Il Pd vuole una coalizione con i civici e Italia Viva

TERAMO. Il Pd riparte da Mauro Scarpantonio e Luca Lattanzi. I consiglieri provinciali uscenti sono i candidati naturali del partito in vista delle elezioni di secondo livello, a cui saranno chiamati...
TERAMO. Il Pd riparte da Mauro Scarpantonio e Luca Lattanzi. I consiglieri provinciali uscenti sono i candidati naturali del partito in vista delle elezioni di secondo livello, a cui saranno chiamati gli amministratori locali, in programma per il 18 dicembre. Il 27 e 28 novembre andranno presentate le liste e i Dem stanno mettendo a punto la strategia per portare in consiglio una maggioranza di centrosinistra. Più che i nomi, con in prima linea gli uscenti, a cui spetterà di diritto una prelazione sulla ricandidatura, il partito punta alla creazione di una coalizione allargata a gruppi civici e forze di area che tenga insieme due fattori determinanti: l’ampiezza e la solidità. Di questo si è parlato lunedì, nel corso della riunione con i sindaci Dem convocata dal segretario provinciale Piergiorgio Possenti. Sul tavolo l’esigenza di costruire uno schieramento inclusivo che, anche in chiave di future consultazioni e battaglie come quella per la difesa del collegio elettorale per il parlamento, a rischio soppressione, possa rappresentare un punto di riferimento e forza per il territorio.
Da definire restano, però, i rapporti con i potenziali alleati, in particolare con quelli che al momento hanno rapporti tesi se non del tutto azzerati con i Dem e la parte più collaudata della coalizione. Il nodo da sciogliere nel Teramano è in particolare con Italia Viva. A livello regionale i renziani hanno aperto a una rinnovata alleanza con i Dem, ma sul territorio provinciale restano aperte diverse questioni.

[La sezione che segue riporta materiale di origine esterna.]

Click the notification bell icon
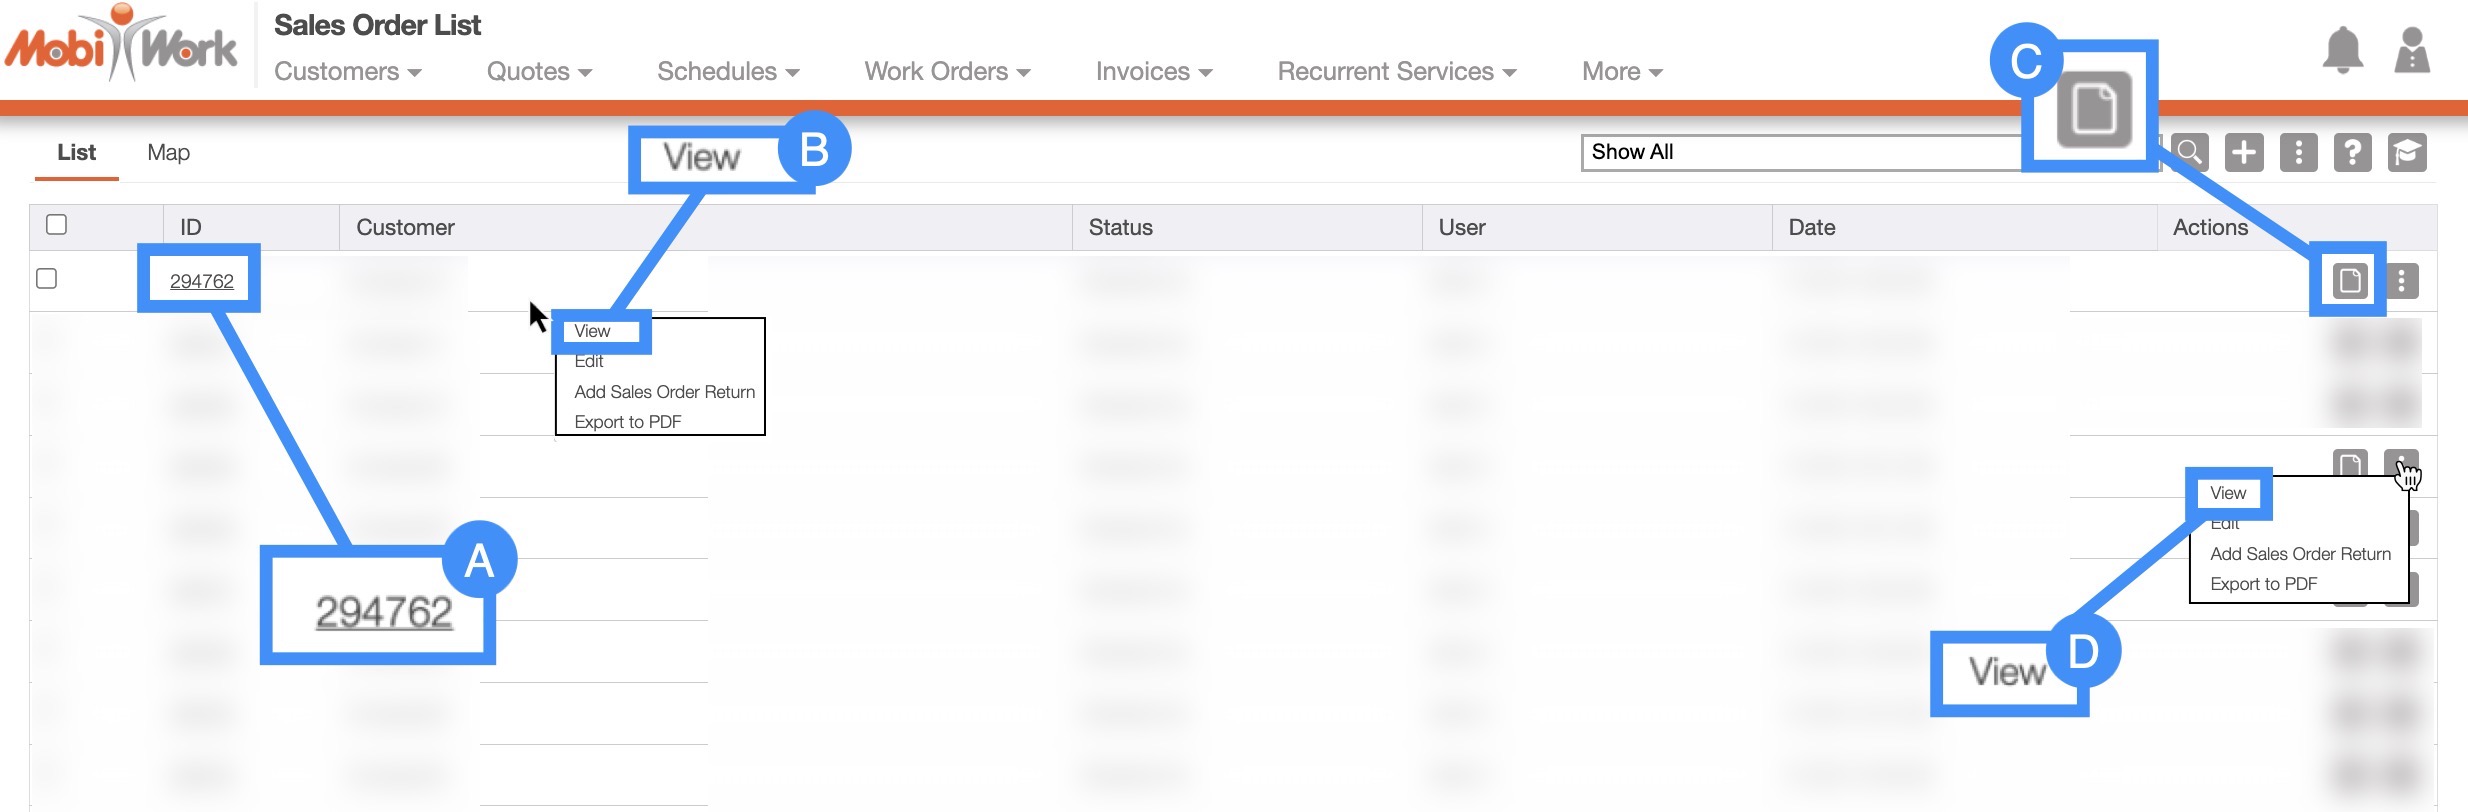The width and height of the screenshot is (2468, 812). click(x=2342, y=50)
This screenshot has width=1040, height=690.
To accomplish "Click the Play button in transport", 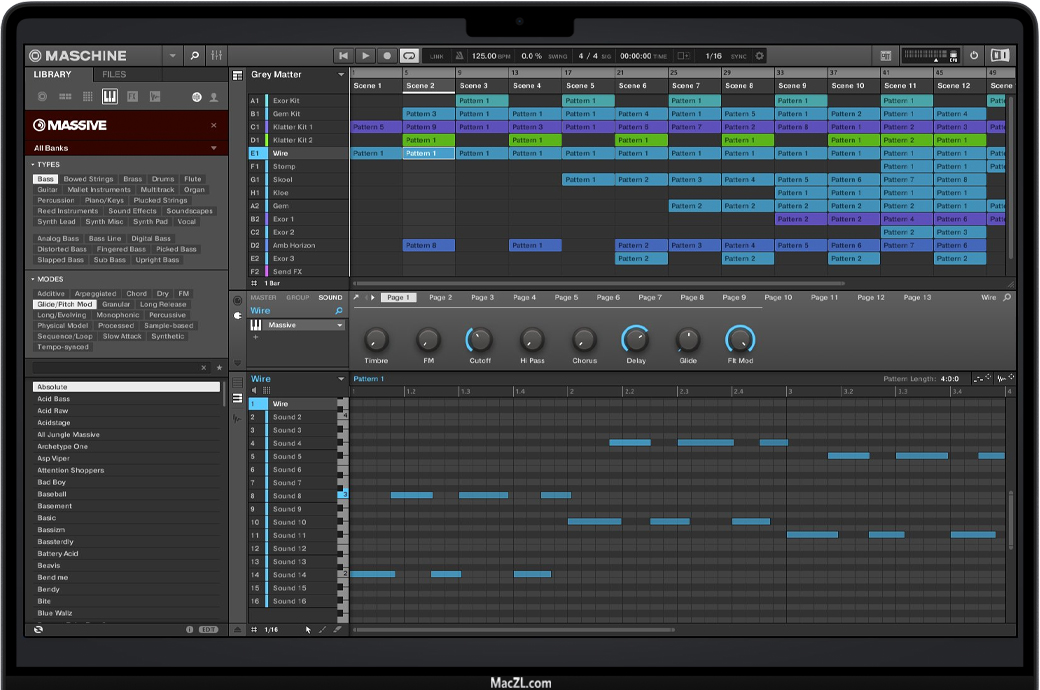I will (x=365, y=56).
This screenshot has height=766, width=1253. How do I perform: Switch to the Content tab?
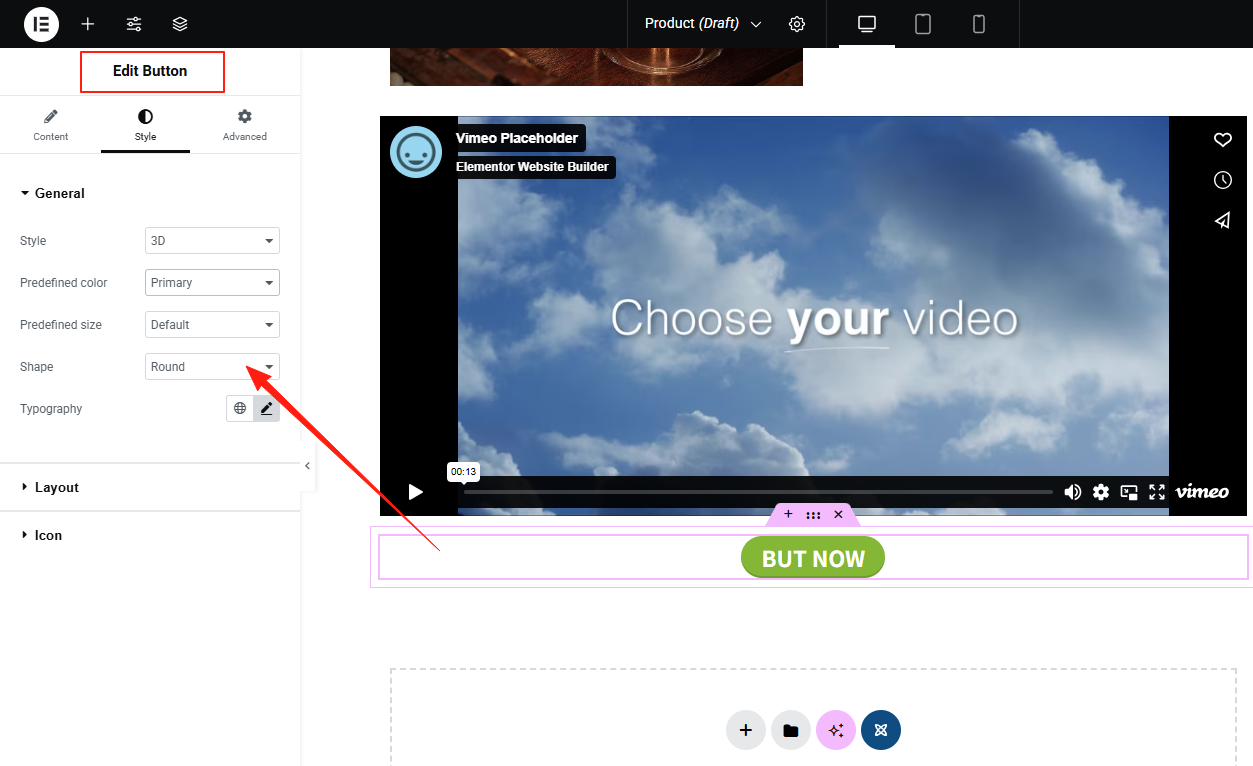(51, 126)
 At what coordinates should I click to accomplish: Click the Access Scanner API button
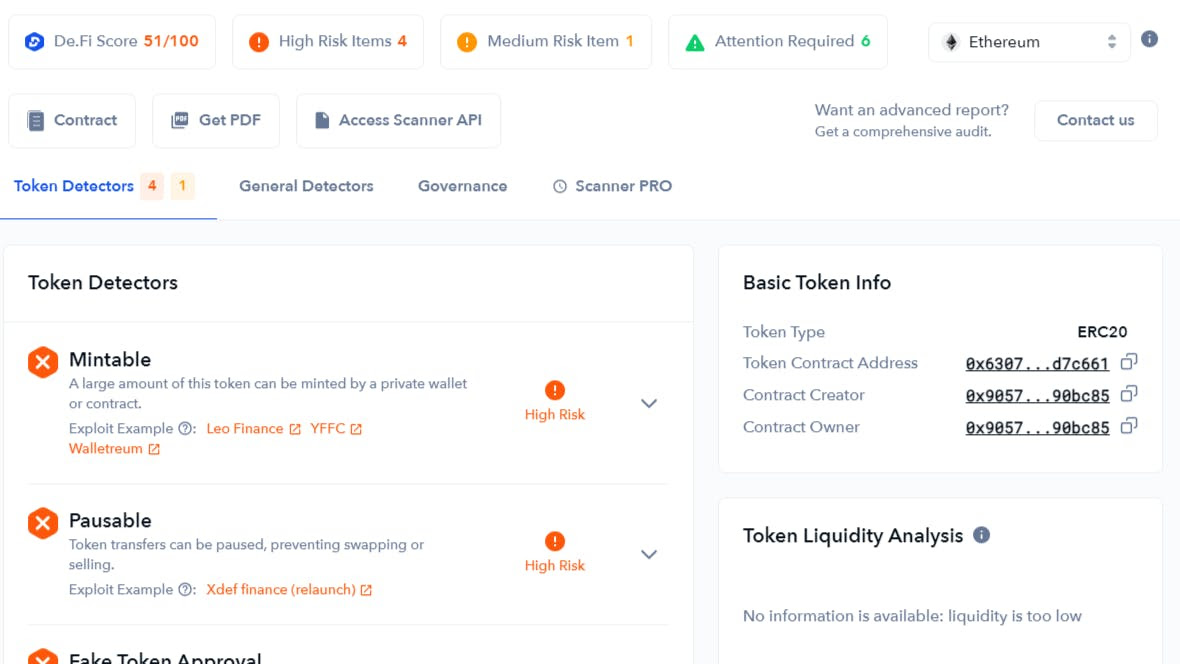398,120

A Teramo Italia Viva è fuori dalla maggioranza e uno dei suoi rappresentanti in consiglio, Giovanni Luzii, è da poco subentrato in Provincia nello schieramento di centrodestra che sostiene il presidente Diego Di Bonaventura. A Pineto i renziani sono usciti dalla giunta, a favore di un imminente accordo con il Movimento 5 Stelle. Su questi punti, dunque, dovrà mediare il tavolo della coalizione di cui il Pd vuole essere elemento trainante. L’idea è quella di arrivare alla definizione di una lista unitaria o al massimo di due, per dare spazio a tutte le sensibilità che afferiscono al centrosinistra. La coalizione allargata al civismo è un punto fermo, ma altrettanto fondamentale per i Dem è la solidità del percorso. Non saranno ammessi, insomma, defezioni e cambi di casacca post-elettorali.
Per quanto riguarda il centrodestra, nella lista dei partiti d’area si candiderà il sindaco di Giulianova Jwan Costantini (Lega), che lo ha annunciato lunedì alla sua maggioranza. Essendo sindaco in carica Costantini in Provincia non potrà assumere deleghe, ma a quanto pare la sua candidatura è schiettamente politica e di bandiera, avendo la Lega pochi rappresentanti nei Comuni del Teramano.(g.d.m.)